皆さんこんにちは。国井です。
先日、Azure ADのセミナーで、「Azure ADの多要素認証プロバイダーで、モバイルアプリを利用する場合、どのような設定が必要ですか?」というご質問をいただきました。
ざっくりとした回答を申し上げると
「多要素認証プロバイダーのポータルサイトからモバイルアプリのアクティブ化を実行してください」となるのですが、私の環境で実際に構築したところ、うまく動作しないところがありましたので、これについては手順がまとまりましたら、改めてご紹介します。
今日はその前提条件となる多要素認証プロバイダーのポータルサイトが実は様々な管理作業を行うのに、とても便利なので、ポータルサイトそのものの紹介をさせてください。
多要素認証プロバイダーのポータルサイトは、本来Azure管理ポータルやMulti-Factor Authentication Serverの管理ツールから行うような設定をMulti-Factor Authentication ServerのWebサイトからできるようにしたもので、Multi-Factor Authentication Serverに直接アクセスできないような環境のときに利用すると便利だと思います。
例えば、「ユーザーから多要素認証のワンタイムバイパスを行ってほしいと言われたけど、管理者は外出しているので、外出先からワンタイムバイパスの設定を行いたい」などというニーズが考えられます。
そういうときには、Multi-Factor Authentication ServerのWebポータルをインターネットに外部公開しておけば、どこからでもMulti-Factor Authentication Serverの各種設定ができますね。(そのほかにもいろいろな操作が可能で、下のポータルサイトの画面を見てもらえれば、何ができるか確認できると思います。)
また、多要素認証プロバイダーのポータルサイトは「ユーザーポータル」と一般的に呼ばれており、その名前からもわかるように(管理者ではなく)ユーザー自身が多要素認証に関わる各種設定を行うことができます。
(今日はご紹介しませんが、モバイルアプリを利用するときのアクティブ化設定などができます。)
このようなポータルサイト(ユーザーポータル)なのですが、利用するには、次の前提条件があります。

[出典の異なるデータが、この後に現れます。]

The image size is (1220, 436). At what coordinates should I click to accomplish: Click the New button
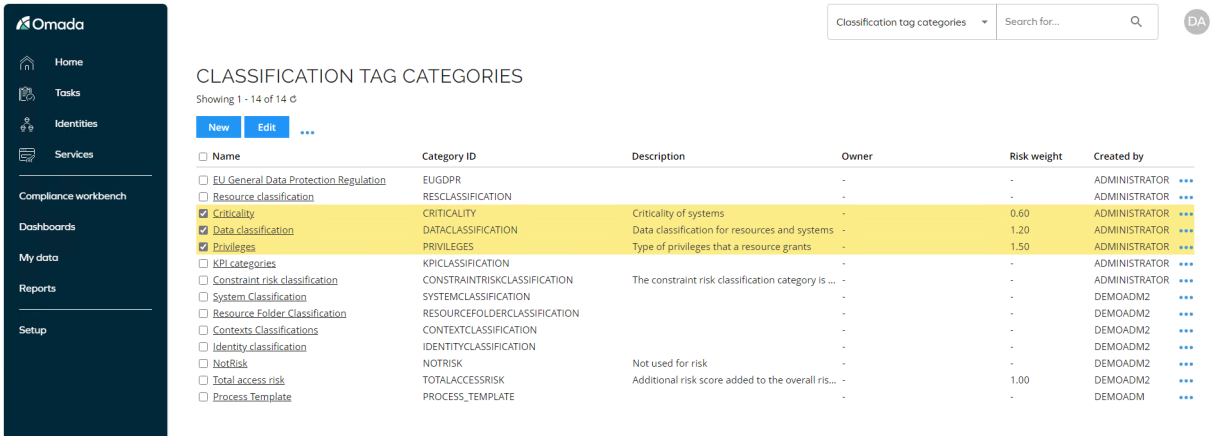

・ユーザーポータルの利用には多要素認証プロバイダーのWebサービスSDKのインストールが必要
・多要素認証プロバイダーのWebサービスSDKのインストールには、IISとIIS6メタベース互換のインストールが必要
では、前提条件をクリアしながら、ユーザーポータルを実装してみましょう。
(ちなみにMulti-Factor Authentication Serverそのもののインストールも必要ですが、それはこちらに記載しました)
■ ■ ■
まず、IISとIIS6メタベース互換ですが、Multi-Factor Authentication Serverがインストールされたコンピューターに[役割と機能の追加]からインストールしておいてください。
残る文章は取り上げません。